▸ Tasks for this exercise:
- 1) Retype the passage of the tokenization article between "LLMs don't read" and "with autoregressive loop.", inclusive, with no changes.
- 2) Write the next part of the tokenization article, picking up right after its last sentence.

LLMs don't read words. They read numbers. Here's the journey from your sentence to those numbers and back. This is article 2 of 7 in Phase 1 of the DeepSeek Engineering Blog Series.
If You Read Nothing Else: Your text gets chopped into tokens (subword pieces), each mapped to an integer ID. That ID looks up a learned vector (the embedding). These vectors flow through attention and FFN layers, accumulating meaning. The final layer produces a probability over the vocabulary, the model samples a token, and the loop repeats. That's the entire generation process.
Step 1: Tokenization
Fig 1 — Complete token flow from text input to generated output, with autoregressive loop.
Before any neural network computation happens, your text must be converted to a sequence of integers. This is tokenization — and it's more subtle than splitting on spaces.
Why not just use words?
If your vocabulary is every English word, you need hundreds of thousands of entries. Rare words like "defenestration" get their own slot. Misspellings break everything. And other languages? Forget it.
Modern LLMs use subword tokenization. The dominant algorithm is Byte-Pair Encoding (BPE), introduced by Sennrich et al. in 2015 and used (with variations) by GPT-2, GPT-3, GPT-4, LLaMA, and DeepSeek.
How BPE works
BPE starts with individual characters (or bytes) as the initial vocabulary. It then iteratively finds the most frequent pair of adjacent tokens in the training corpus and merges them into a new token. This continues for a fixed number of merges (typically 32K–128K).
# BPE example Starting: ['l', 'o', 'w', 'e', 'r'] After merge: ['lo', 'w', 'e', 'r'] # 'l'+'o' was most frequent After merge: ['low', 'e', 'r'] # 'lo'+'w' was most frequent After merge: ['low', 'er'] # 'e'+'r' was most frequent After merge: ['lower'] # 'low'+'er' was most frequent
Fig 2 — BPE builds tokens bottom-up by merging the most frequent adjacent pairs.
The result: common words like "the" become single tokens. Rare words get split into recognizable pieces: "tokenization" → ["token", "ization"]. Even completely new words get handled by falling back to character-level pieces.

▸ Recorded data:
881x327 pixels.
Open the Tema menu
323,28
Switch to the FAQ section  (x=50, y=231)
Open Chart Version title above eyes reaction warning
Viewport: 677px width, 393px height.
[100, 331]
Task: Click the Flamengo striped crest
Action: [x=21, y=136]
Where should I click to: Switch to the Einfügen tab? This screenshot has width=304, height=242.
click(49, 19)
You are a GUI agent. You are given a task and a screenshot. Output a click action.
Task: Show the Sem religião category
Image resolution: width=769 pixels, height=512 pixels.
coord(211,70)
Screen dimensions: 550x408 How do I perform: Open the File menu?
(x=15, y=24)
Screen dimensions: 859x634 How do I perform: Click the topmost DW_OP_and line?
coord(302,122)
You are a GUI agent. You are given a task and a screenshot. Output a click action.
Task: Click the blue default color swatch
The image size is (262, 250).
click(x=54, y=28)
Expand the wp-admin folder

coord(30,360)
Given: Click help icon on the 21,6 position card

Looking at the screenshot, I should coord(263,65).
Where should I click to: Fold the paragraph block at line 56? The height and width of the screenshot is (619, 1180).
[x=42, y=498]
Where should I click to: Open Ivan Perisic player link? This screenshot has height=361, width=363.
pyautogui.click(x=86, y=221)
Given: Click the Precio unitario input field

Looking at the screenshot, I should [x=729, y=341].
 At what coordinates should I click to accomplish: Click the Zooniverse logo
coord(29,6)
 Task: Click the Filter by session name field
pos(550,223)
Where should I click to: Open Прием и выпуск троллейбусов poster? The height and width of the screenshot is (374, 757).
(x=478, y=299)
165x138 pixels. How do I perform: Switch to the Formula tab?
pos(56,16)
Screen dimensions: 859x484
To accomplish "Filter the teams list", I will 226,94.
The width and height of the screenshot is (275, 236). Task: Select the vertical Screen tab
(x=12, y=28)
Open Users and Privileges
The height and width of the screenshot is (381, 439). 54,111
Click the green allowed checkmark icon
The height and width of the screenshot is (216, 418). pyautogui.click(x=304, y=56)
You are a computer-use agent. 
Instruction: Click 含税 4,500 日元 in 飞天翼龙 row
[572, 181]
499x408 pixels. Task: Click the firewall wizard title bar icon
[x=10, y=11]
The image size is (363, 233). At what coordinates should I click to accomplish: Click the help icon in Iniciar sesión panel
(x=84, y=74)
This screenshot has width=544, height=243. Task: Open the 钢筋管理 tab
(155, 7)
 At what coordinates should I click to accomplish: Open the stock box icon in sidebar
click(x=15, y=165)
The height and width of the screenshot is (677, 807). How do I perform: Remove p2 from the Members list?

▸ Numbered responses:
- 1)
LLMs don't read words. They read numbers. Here's the journey from your sentence to those numbers and back. This is article 2 of 7 in Phase 1 of the DeepSeek Engineering Blog Series.
If You Read Nothing Else: Your text gets chopped into tokens (subword pieces), each mapped to an integer ID. That ID looks up a learned vector (the embedding). These vectors flow through attention and FFN layers, accumulating meaning. The final layer produces a probability over the vocabulary, the model samples a token, and the loop repeats. That's the entire generation process.
Step 1: Tokenization
Fig 1 — Complete token flow from text input to generated output, with autoregressive loop.

- 2)
Vocabulary sizes
| Model | Tokenizer | Vocab Size |
|---|---|---|
| GPT-2 | BPE | 50,257 |
| GPT-4 | BPE (cl100k) | 100,256 |
| LLaMA-2 | SentencePiece BPE | 32,000 |
| LLaMA-3 | tiktoken BPE | 128,256 |
| DeepSeek-V3 | BPE | 129,280 |
DeepSeek-V3 uses a vocabulary of 129,280 tokens. Larger vocabularies mean common phrases compress into fewer tokens (saving compute), but the embedding table gets bigger.
Live example
The sentence "DeepSeek-V3 has 671B parameters" might tokenize as:
["Deep", "Seek", "-V", "3", " has", " 6", "71", "B", " parameters"] → [14388, 42545, 12, 18, 706, 220, 6028, 33, 7384]
Each string piece maps to an integer ID. These IDs are the input to the neural network. You can experiment with this yourself using OpenAI's tokenizer visualizer or Hugging Face's tokenizers library.
Step 2: Token IDs → embedding vectors
Each token ID is used to look up a row in the embedding matrix. This matrix has shape [vocab_size × d_model]. For DeepSeek-V2, that's [102400 × 5120] — each of the 102,400 tokens has a learned vector of 5,120 dimensions.
Why 5,120 dimensions? It's a design choice balancing expressiveness and cost. GPT-3 uses 12,288 dimensions. More dimensions = more expressive power but quadratically more compute in attention. DeepSeek compensates with more total parameters via MoE, so it can afford a smaller hidden dimension.
The embedding lookup is not a neural network operation — it's a table lookup. Token ID 42545 → row 42545 of the matrix. No multiplication, no activation function. Just index and retrieve. This is why it's fast.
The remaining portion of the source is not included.